First Free Rockford’s vision is to go, tell and show the love of Christ to the city of Rockford and around the world. It starts with the city we know and love.
Rockford was originally called Midway during the 1830s, because it was the halfway point between Chicago and the thriving city of Galena. It got its permanent name because it was a good spot to cross, or ford, the Rock River. Rockford became a city in 1852. By the late 19th and early 20th century, Swedish immigrants were Rockford’s largest ethnic group, Many settled in the area today known as the Midtown neighborhood. There in 1884 they founded the Swedish Free Church, which later became First Evangelical Free Church, better known today as First Free Rockford. Our church moved to its present location in 1980.

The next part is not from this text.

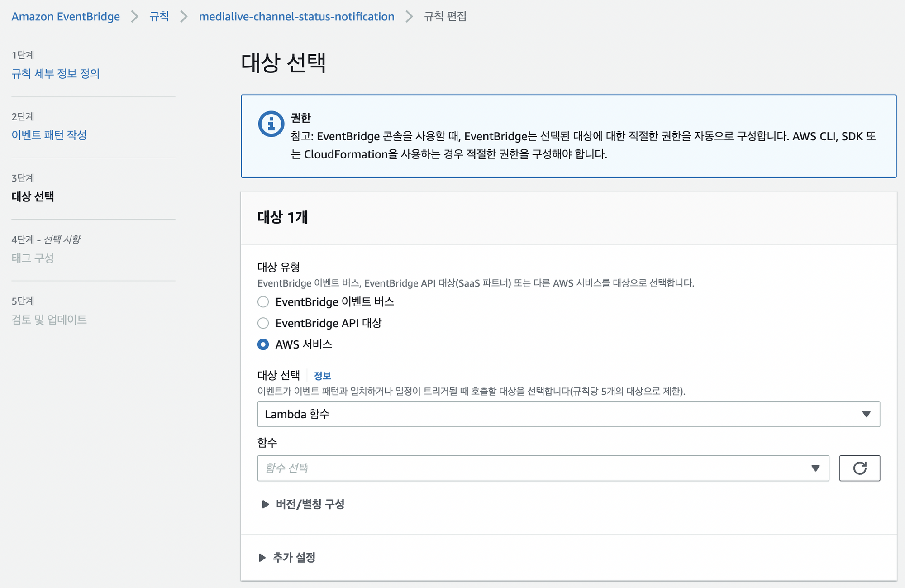Click step 3 대상 선택 in sidebar

click(x=33, y=196)
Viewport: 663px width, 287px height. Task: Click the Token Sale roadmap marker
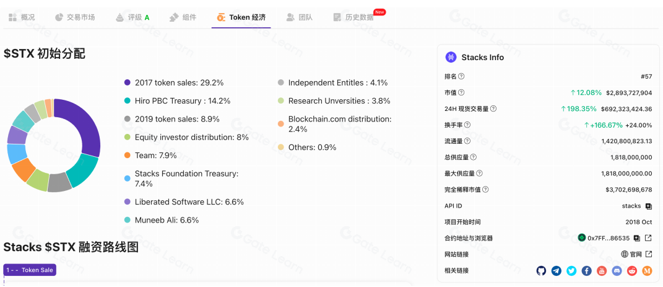30,270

In the 20th century, Rockford boomed as a national manufacturing leader. Swedish furniture, farm machinery, machine tools, auto parts and fasteners – especially screws and bolts — were just some of the items made here and shipped everywhere. Later, we even became a leader in aerospace manufacturing.
Today, Rockford continues to rebuild itself in the wake of huge manufacturing losses that began in the 1980s. Our city has responded to a negative, “rust belt” image with new businesses, neighborhood renewal and sources of pride like a world-class parks system and a revitalizing downtown district. 
There’s still a long way to go. While many find a thriving and happy life here, poverty, crime and economic uncertainty mean some of our area’s residents are hurting. That’s not uncommon in any city, but we know these factors affect Rockford’s spiritual health, too.
We seek Rockford’s peace and prosperity. Far more than economic prosperity, we pray and work for our city and region to prosper spiritually — to know the love and hope of Jesus Christ, and to work together as a community to demonstrate the kingdom of God and meet people’s needs.